Being part of the 2nd family of Harmons, and not given to vivid child hood memories.  You, Craig, always seemed like the oldest brother.  Daniel is in my memory, only as a shadow, and a photograph.



One of my earliest memories of being with you, kind of also falls in the shadow land of my youth.  I think we were in White River, and some one gave me a Banti-Chicken….  Somehow the car that we were driving failed and we had to be towed home…  I remember or was told that I was very worried about the Banti-rooster riding in the car that was being towed.  I was finally able to also ride in that car…  and care for the chicken.  I know we had banti-chickens around for several years, maybe that is how they got started.

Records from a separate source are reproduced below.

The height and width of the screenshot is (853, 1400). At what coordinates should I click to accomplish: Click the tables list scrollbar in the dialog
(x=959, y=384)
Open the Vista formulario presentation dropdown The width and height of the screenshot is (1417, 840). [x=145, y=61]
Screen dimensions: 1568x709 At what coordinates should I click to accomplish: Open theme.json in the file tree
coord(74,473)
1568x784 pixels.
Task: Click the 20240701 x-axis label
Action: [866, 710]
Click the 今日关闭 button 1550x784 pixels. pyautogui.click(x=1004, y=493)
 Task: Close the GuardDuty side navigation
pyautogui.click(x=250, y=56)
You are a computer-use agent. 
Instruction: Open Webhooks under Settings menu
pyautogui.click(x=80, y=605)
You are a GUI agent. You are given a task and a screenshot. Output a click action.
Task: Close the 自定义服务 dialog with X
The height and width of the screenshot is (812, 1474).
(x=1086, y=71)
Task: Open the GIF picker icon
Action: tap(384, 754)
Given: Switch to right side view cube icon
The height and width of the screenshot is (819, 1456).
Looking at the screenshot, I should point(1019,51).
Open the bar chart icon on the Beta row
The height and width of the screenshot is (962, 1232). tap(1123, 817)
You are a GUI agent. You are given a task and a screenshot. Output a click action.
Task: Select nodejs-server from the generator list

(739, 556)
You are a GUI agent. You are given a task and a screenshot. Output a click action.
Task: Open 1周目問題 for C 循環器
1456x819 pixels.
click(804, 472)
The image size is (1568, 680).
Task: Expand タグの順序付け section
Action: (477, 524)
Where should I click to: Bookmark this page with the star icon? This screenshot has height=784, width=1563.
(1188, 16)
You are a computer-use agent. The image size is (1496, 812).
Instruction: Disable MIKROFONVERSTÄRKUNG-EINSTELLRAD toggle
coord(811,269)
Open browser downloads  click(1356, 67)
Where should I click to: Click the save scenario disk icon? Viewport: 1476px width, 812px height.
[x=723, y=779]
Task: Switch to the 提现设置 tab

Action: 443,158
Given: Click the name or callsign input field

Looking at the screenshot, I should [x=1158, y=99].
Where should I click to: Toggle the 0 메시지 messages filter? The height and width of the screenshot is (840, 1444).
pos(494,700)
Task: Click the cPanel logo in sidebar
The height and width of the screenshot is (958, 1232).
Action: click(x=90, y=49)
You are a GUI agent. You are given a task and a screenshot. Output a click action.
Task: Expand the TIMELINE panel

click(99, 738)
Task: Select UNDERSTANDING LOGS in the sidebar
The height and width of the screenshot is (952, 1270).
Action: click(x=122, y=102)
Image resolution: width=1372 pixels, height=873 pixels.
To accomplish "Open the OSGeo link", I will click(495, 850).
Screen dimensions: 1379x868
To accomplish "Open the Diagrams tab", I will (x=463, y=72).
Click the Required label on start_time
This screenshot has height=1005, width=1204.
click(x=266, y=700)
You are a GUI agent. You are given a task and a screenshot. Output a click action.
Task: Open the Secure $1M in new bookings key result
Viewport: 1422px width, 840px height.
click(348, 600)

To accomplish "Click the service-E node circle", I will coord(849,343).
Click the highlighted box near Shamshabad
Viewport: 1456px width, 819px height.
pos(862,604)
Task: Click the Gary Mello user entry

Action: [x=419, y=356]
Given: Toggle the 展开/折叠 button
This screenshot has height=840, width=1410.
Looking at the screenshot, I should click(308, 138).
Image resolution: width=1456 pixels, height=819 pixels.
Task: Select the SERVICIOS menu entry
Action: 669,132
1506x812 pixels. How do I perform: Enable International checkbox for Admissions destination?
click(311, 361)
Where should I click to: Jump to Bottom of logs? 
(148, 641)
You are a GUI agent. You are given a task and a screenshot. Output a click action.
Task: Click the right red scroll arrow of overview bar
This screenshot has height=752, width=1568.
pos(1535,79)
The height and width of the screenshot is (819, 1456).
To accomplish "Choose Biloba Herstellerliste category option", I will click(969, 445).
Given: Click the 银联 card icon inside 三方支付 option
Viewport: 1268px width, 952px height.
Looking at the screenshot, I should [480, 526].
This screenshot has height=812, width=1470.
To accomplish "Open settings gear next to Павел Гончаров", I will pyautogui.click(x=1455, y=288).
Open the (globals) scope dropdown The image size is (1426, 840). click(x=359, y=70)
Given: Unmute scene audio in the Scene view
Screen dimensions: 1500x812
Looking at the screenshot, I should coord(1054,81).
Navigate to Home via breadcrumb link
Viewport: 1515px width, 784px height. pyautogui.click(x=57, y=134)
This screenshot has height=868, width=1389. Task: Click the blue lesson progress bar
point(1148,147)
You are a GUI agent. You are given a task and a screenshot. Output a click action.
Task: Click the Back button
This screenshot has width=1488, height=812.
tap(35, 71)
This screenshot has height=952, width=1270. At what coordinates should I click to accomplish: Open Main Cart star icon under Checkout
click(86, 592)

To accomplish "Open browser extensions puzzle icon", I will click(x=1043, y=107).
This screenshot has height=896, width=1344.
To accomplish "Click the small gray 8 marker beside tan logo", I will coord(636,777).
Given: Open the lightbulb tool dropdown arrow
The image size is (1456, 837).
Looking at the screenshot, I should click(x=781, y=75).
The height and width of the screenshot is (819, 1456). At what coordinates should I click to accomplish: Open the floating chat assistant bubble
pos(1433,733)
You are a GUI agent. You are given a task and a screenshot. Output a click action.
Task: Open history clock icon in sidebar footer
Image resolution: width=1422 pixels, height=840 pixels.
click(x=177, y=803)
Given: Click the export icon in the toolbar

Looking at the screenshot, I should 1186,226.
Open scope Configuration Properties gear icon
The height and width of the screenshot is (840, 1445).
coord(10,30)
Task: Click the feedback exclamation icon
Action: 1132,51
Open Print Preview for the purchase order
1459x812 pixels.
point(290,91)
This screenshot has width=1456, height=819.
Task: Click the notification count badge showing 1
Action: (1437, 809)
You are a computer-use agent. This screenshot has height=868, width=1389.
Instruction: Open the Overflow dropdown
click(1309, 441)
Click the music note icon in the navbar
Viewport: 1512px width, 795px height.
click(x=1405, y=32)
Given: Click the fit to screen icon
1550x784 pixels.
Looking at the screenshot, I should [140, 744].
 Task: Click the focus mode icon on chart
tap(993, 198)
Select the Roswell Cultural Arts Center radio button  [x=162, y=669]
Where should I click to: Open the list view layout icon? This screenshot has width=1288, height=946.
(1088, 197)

One “absolute” during the long South Dakota winters, was that when Craig came home, we had to find a way to get a car onto the river.  One particular time, maybe the visit was short, or the schedule too busy, probably it stormed most of the time.   At any rate I remember riding through the camp grounds and out the driveway with you, looking for a good spot to “get onto the river” just a little while before you were scheduled to leave!  After looking over several areas, all of which had snow higher than the car, you looked at one spot (out behind the old milk barn, I think) and said… think we can make it here….  Well we will find out… off we went at full throttle only to make it maybe ½ way.   As I recall, we decided we might as well dig the rest of the way to the river… since we were that close!



Much later, when Steven was a little tike, you had come to help us get ready for a winter camp.  Phil was sick, and we decided to go to the river and cut some wood.  As we were returning with a good load, I commented on the noise the ice was making under us.   Good ice “pops” a little when you drive on it, you assured me.  The words had hardly hit the air when we hit the bottom of the river.  I remember taking Steve and setting him out the window onto the ice… it was just about window height.  I thought better of that then and pulled him back into the truck, fearing that the ice next to the hole might break easily.  As it turned out, you could walk right up to the hole.  We went to find poor OLE sick Phil.  By the time we had cut a path clear to the shore, and gotten the truck out of the river and into the shop drying out, he had worked his sick out completely.



When Bobbie and I returned to Byron in 1986, we purchased an old cabin almost directly across the lake from your and Dorothy’s lake home.  Although our lake properties were opposite in just about every way, we had many great times, and made lasting memories putting in and taking out docks ( is it mandatory to wait for the first thin layer of ice before pulling docks in the fall?) playing with assorted boats (catamarans are definitely easier to turn over than they are to set back up!) and sharing good times on and around the water.  Long before we owned property on the lake, you located and helped me obtain the hydroplane.  I remember one time just after we installed a homemade ski-tow bar in your little boat.  While learning to use it on the James, we managed to turn the boat completely over!  I told the guys around, “we better get this back on the water before Craig gets home from town, only to look up and see you driving along the top of the dike!  Thankfully we all survived to this very day!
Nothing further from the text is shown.